→ Given problem
Count the lines below that contain the word "what", and reply with the number alone.

→ Record excerpts
**********

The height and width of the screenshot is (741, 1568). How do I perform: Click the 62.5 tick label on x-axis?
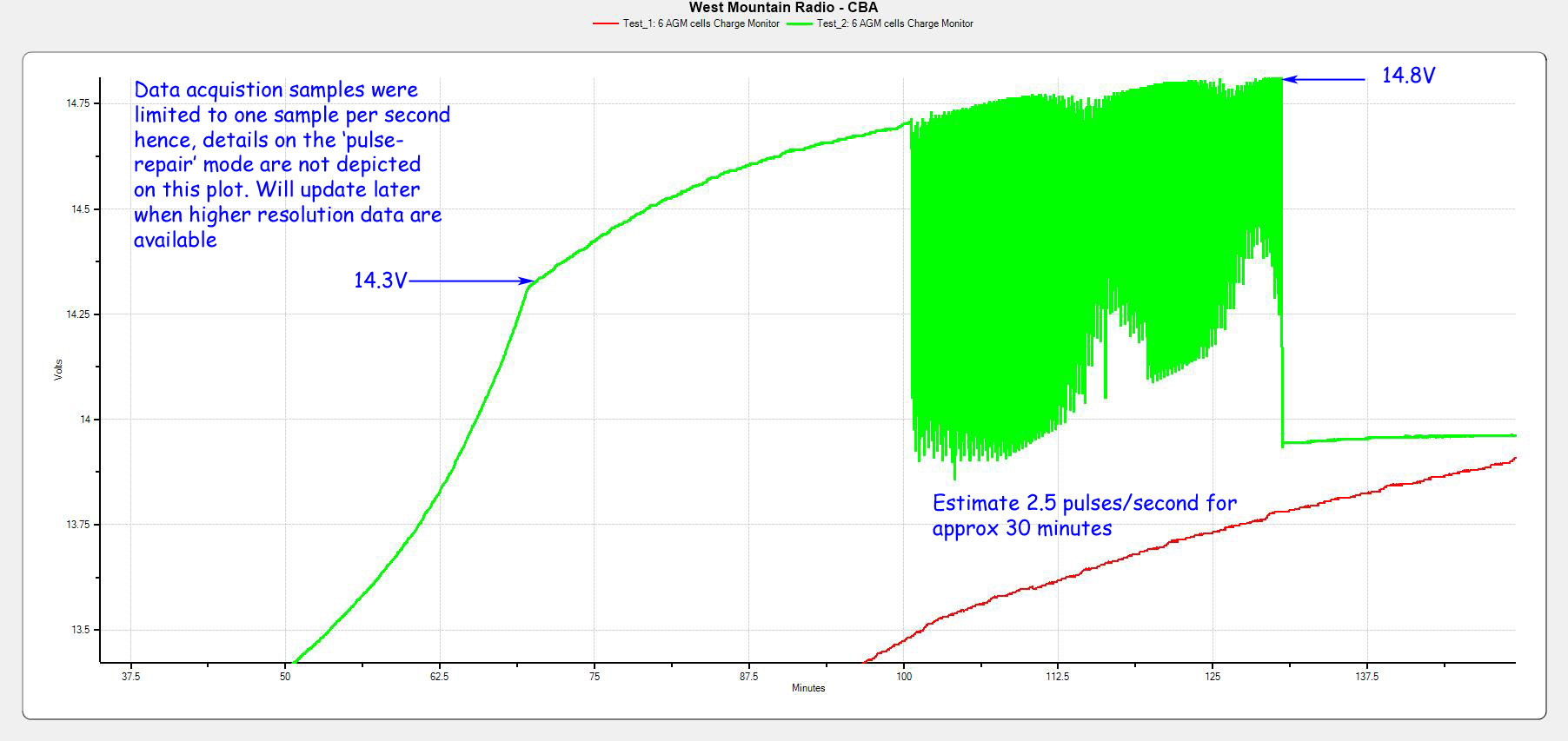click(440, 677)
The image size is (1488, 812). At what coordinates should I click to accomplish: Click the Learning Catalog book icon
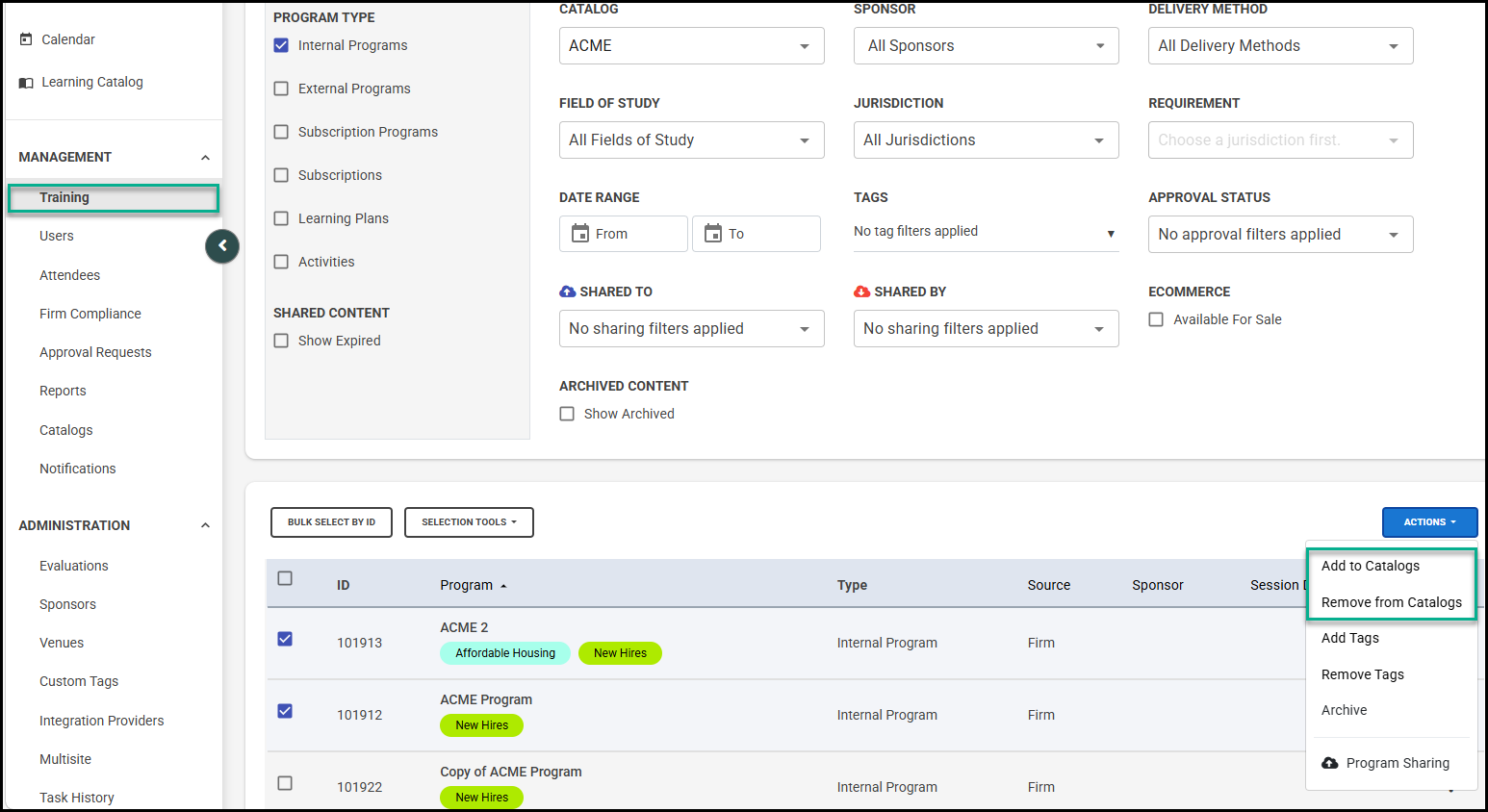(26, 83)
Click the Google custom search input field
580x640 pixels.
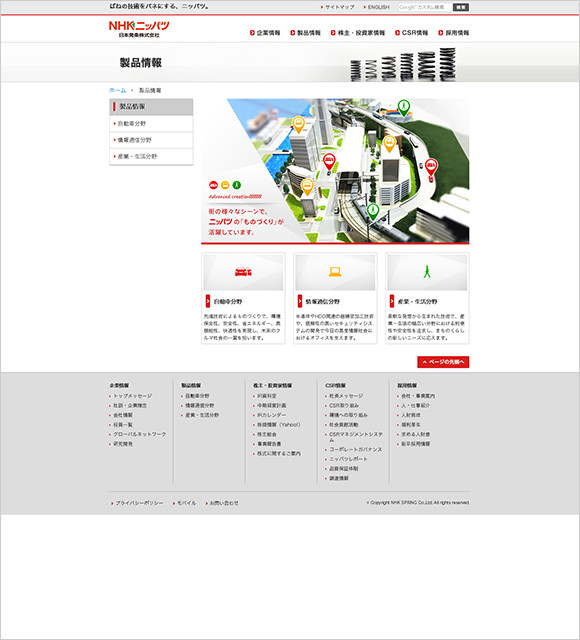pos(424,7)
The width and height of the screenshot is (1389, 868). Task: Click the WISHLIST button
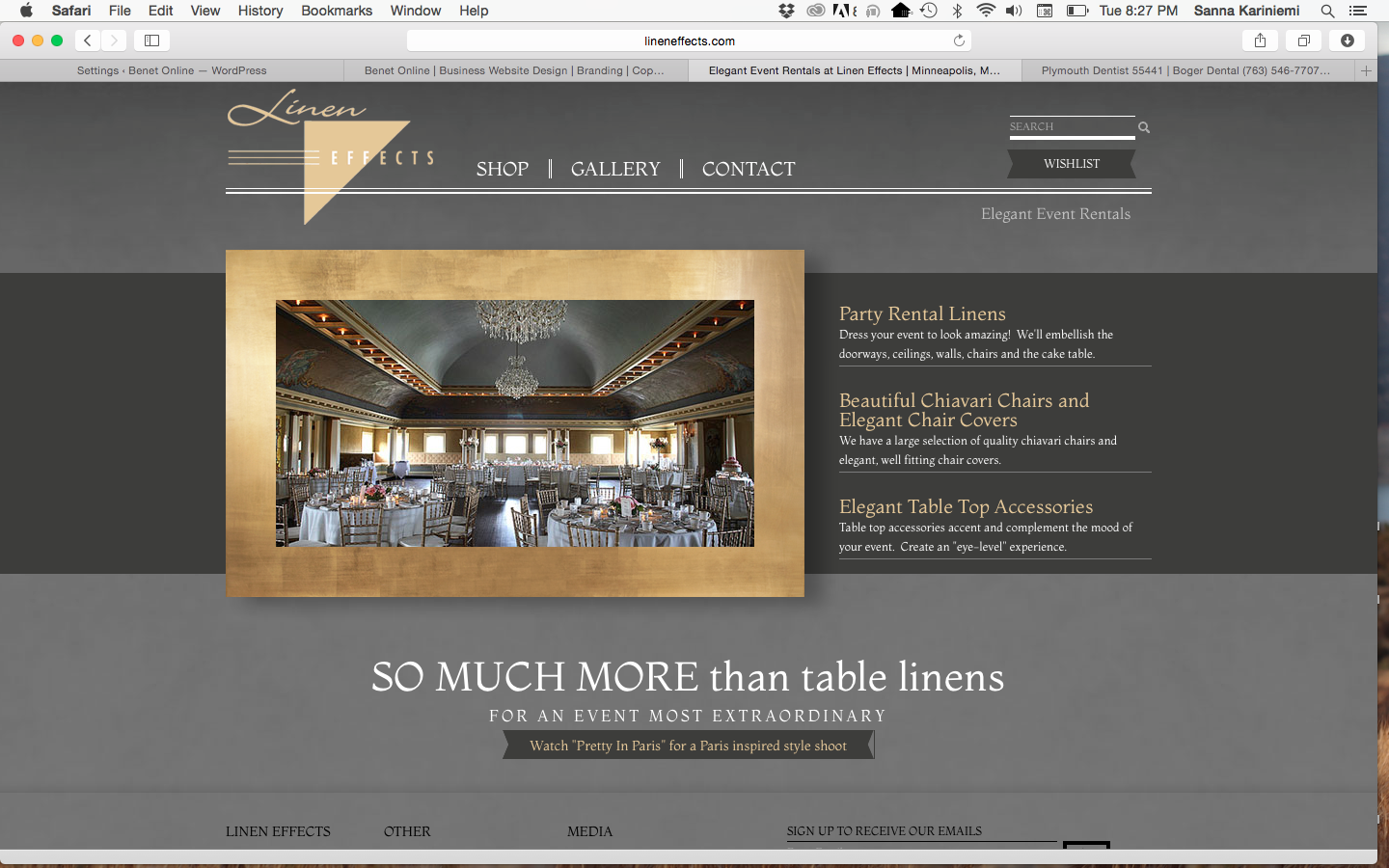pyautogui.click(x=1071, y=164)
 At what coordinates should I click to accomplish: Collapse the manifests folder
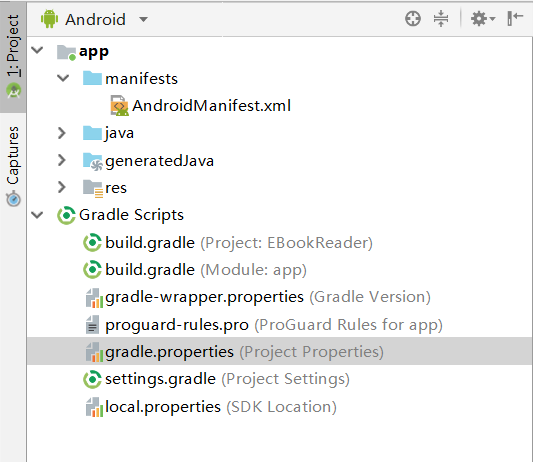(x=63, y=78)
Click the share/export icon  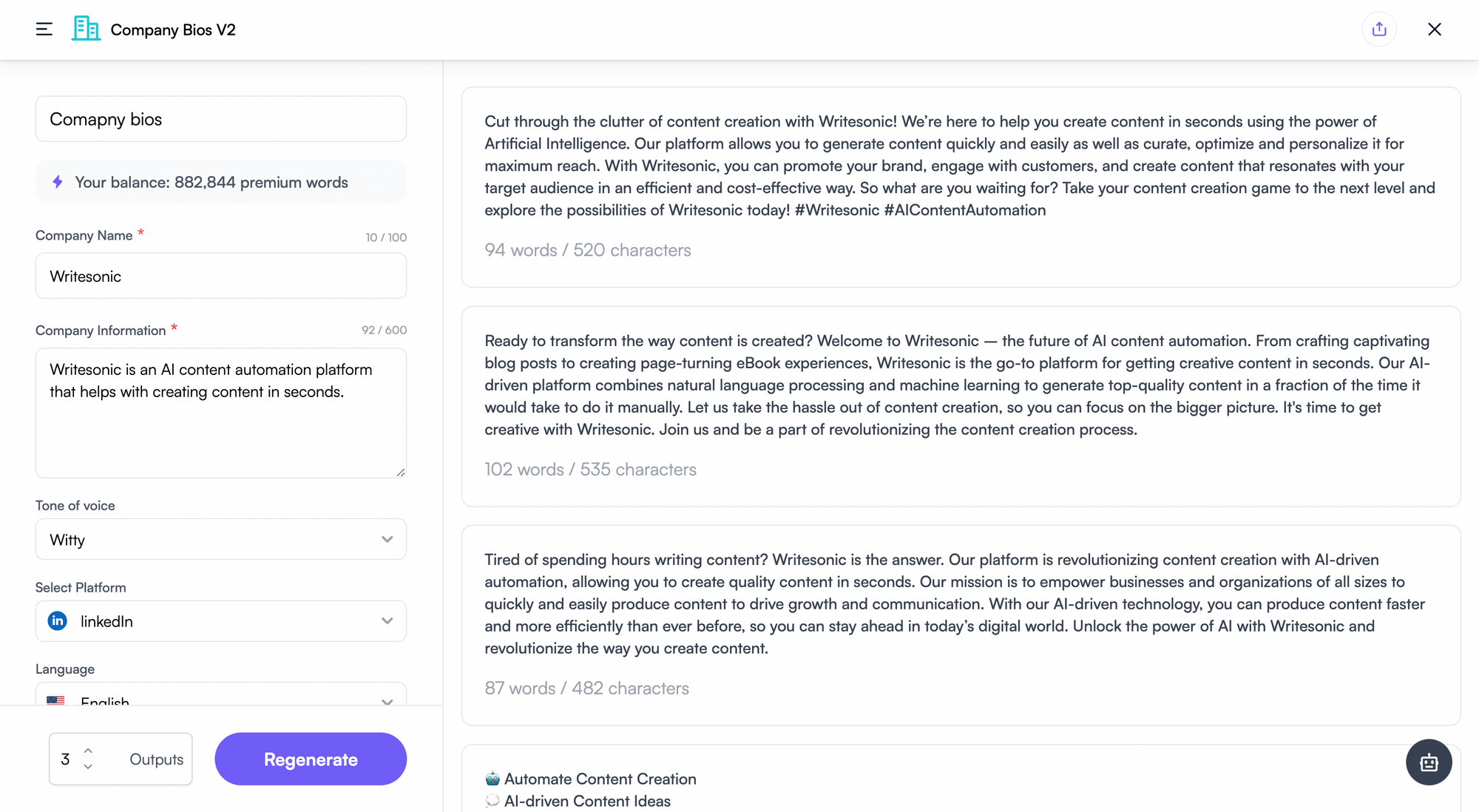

**********

→ Result of the task
2